DonMack · Aug 12, 2011

"Jamie" wrote in message
Hi,

I have begun to use an FFT in software, and I started thinking about how
to turn the intensity over frequency FFT chart into a frequency over
time chart, ie, by making a strip chart, time/frequency domain "Gabor
spectrum STFT" with each XY point of the chart having an intensity based
on the power at that frequency. So I was thinking to take that a step
further (and push the limits of a modern CPU), instead of generating the
strip chart data with FFT blocks of 1000 samples, what would happen if
there was an FFT generated for each incoming sample, ie 1000 FFT's per
second for a 1kHz sample rate, with each new FFT centered on the next
incoming sample. If this data was then stripcharted (1000 new columns
per second added to the chart) for a sine wave input of 250Hz, what
would the frequency over time greyscale image look like? For a normal
Gabor spectrum STFT chart (ie. 1 FFT per 1000 samples) with a 250Hz sine
wave input and 1kHz sampling frequency, the chart should just show a
steady intensity peak from left to right half way up the chart (500Hz
Nyquist frequency would be the top of the chart). Also this might be a
good way to encode/decode data for communication, in a 2-dimensional
representation that is converted via FFT's to and from voltage/time for
each sample, as long as the hardware can do one FFT per sample.

Gabor spectrum (STFT short time fourier transform chart:
http://sonicawe.com/content/tutorials/img/tut5/image06.png

cheers,
Jamie

--------------------
It won't do any good. There is an innate inverse relationship between
frequency and time(f = 1/t). The Fourier transform's basis functions are not
localized and cannot describe local behavior well.

Take a square wave. The Fourier transform of this has infinite bandwidth.
Yet the function is one of the most basic functions that exist. The Fourier
transform has extreme difficulties describing functions that have sharp
transitions because sharp transitions occur over short periods of time and
short periods of time have high frequencies(the f = 1/t thing).

We generally like to think of a square wave or any other period function
with period p as having a frequency of 1/p. The Fourier transform can
recover this fundamental frequency but really it can't. Remember we have to
apply a low pass filter to it(mathematically we can take the limit though).

So, if something simple as a square wave has infinite bandwidth no matter
what kinda fourier transform you use you won't be able to describe it
accurately with finite bandwidth. Your sliding windowed Fourier transform
can't do any better than a multiresolution windowed Fourier transform.

There are several transforms that take a time based signal and transform it
in a frequency and time. The wavelet transform is one such transform.

But no matter how you slice and dice it, frequency and time are inversely
correlated.
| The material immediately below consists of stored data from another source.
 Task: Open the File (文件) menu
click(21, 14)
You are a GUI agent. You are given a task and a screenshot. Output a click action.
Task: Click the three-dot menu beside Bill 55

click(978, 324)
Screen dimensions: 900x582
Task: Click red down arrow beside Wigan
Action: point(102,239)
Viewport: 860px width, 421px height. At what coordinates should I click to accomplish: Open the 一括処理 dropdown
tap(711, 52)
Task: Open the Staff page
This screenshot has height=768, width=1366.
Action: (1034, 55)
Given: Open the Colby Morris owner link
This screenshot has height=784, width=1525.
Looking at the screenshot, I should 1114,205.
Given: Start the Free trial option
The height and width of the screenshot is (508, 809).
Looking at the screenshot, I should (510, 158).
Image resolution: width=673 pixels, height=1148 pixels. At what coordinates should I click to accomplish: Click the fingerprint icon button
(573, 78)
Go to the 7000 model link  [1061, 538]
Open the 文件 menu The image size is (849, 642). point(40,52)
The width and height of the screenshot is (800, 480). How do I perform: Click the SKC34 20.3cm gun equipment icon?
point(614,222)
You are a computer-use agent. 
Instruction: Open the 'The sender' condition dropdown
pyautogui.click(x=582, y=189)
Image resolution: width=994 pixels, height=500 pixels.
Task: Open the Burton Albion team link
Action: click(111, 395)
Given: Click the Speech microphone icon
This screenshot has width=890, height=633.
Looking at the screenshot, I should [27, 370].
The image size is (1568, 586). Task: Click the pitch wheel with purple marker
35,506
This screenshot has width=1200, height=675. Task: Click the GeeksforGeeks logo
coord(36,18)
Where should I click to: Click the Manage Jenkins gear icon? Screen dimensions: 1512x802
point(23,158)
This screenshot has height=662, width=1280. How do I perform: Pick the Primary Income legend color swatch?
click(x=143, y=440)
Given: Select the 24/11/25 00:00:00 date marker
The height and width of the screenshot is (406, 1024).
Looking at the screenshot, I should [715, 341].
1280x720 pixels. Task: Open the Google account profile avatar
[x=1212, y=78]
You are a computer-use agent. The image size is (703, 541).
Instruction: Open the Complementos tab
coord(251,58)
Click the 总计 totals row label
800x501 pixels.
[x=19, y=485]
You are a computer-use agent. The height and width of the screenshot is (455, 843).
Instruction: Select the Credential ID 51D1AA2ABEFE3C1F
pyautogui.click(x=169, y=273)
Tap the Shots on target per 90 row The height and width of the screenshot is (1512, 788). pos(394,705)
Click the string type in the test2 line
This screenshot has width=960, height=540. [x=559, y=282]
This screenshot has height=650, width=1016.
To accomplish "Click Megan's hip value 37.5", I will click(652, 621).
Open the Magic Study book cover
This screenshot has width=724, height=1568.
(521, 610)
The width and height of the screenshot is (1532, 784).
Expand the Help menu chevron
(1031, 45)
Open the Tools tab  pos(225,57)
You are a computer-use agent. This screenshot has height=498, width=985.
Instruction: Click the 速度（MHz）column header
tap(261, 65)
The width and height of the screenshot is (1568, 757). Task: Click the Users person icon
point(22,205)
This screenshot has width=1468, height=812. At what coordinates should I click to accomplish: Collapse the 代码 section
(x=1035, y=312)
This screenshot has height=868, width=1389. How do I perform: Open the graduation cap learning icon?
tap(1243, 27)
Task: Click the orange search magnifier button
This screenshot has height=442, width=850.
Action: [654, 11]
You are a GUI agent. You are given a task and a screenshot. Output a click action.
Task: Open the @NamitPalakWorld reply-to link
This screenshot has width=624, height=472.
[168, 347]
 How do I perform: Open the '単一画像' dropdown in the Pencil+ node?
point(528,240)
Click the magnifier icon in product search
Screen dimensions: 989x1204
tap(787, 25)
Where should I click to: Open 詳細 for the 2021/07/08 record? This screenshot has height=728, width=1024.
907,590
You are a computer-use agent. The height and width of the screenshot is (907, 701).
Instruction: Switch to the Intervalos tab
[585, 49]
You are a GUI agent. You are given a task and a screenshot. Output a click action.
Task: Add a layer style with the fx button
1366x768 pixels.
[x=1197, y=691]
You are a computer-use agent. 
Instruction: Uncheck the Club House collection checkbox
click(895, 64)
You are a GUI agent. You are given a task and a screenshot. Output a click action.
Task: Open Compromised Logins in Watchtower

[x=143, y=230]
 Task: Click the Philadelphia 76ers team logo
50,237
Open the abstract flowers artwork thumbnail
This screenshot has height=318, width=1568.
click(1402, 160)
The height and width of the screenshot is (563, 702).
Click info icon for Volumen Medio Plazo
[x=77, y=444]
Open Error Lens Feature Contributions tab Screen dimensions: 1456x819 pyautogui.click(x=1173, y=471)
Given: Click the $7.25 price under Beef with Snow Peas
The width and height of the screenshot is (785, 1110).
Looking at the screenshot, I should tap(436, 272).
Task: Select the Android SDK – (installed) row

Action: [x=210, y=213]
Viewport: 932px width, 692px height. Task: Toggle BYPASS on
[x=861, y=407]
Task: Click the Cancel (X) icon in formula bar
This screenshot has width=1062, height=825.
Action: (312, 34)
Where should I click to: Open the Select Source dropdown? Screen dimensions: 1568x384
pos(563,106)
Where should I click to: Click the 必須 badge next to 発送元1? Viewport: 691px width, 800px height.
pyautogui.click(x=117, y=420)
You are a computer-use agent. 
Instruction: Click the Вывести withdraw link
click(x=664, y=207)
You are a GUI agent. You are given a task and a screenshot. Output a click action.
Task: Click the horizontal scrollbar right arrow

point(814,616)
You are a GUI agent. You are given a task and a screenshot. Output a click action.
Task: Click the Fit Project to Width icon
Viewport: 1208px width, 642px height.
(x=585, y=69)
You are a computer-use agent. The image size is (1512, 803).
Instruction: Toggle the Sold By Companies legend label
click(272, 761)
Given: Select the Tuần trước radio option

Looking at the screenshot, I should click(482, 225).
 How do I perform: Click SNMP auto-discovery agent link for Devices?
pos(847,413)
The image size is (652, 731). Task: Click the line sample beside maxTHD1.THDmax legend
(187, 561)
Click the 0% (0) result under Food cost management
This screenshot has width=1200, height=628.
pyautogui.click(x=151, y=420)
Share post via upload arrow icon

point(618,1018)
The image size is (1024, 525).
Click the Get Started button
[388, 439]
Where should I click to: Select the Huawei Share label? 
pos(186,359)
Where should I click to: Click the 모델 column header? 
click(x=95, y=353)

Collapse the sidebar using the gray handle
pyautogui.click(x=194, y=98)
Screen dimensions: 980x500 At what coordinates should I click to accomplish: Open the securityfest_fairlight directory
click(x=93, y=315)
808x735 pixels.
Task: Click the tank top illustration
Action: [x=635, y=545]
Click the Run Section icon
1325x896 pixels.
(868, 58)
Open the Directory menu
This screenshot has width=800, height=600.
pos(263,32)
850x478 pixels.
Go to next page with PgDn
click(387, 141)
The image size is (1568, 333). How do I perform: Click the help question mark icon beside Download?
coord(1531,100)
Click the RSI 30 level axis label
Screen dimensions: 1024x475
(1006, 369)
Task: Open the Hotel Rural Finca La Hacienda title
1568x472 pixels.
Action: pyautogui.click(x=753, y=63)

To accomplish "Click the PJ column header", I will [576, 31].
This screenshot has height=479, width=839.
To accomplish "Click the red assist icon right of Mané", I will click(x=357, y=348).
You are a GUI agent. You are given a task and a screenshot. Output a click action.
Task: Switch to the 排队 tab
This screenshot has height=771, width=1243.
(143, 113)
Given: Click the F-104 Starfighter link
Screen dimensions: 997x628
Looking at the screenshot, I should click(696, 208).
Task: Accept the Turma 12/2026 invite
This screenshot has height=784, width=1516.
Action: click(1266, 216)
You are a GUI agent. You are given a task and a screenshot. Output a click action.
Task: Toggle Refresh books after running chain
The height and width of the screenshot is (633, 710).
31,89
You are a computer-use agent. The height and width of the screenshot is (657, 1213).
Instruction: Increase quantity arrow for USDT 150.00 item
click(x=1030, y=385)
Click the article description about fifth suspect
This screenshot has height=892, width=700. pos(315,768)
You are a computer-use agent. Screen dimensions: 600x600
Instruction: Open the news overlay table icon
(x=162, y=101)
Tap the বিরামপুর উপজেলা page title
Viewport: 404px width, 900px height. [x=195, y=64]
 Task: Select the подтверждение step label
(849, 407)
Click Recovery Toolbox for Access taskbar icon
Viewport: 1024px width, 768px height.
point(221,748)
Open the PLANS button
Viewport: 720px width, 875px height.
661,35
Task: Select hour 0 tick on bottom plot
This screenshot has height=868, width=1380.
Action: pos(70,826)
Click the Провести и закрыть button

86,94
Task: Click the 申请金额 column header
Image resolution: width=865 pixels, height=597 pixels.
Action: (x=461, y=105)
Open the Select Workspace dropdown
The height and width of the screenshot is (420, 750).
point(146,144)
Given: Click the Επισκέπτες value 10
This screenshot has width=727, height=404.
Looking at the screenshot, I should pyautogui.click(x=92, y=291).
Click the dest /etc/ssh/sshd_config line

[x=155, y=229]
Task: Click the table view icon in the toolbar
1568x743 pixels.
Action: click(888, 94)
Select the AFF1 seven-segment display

You can attempt to use a basis that is more local than the
fourier basis and you'll end up with something like wavelets. You can go
further and attempt to use the signal itself to determine the basis and get
something like empirical mode decomposition.

Ultimately you'll always end up with the same problem of trying to narrow
down the frequency and time and it just can't be done.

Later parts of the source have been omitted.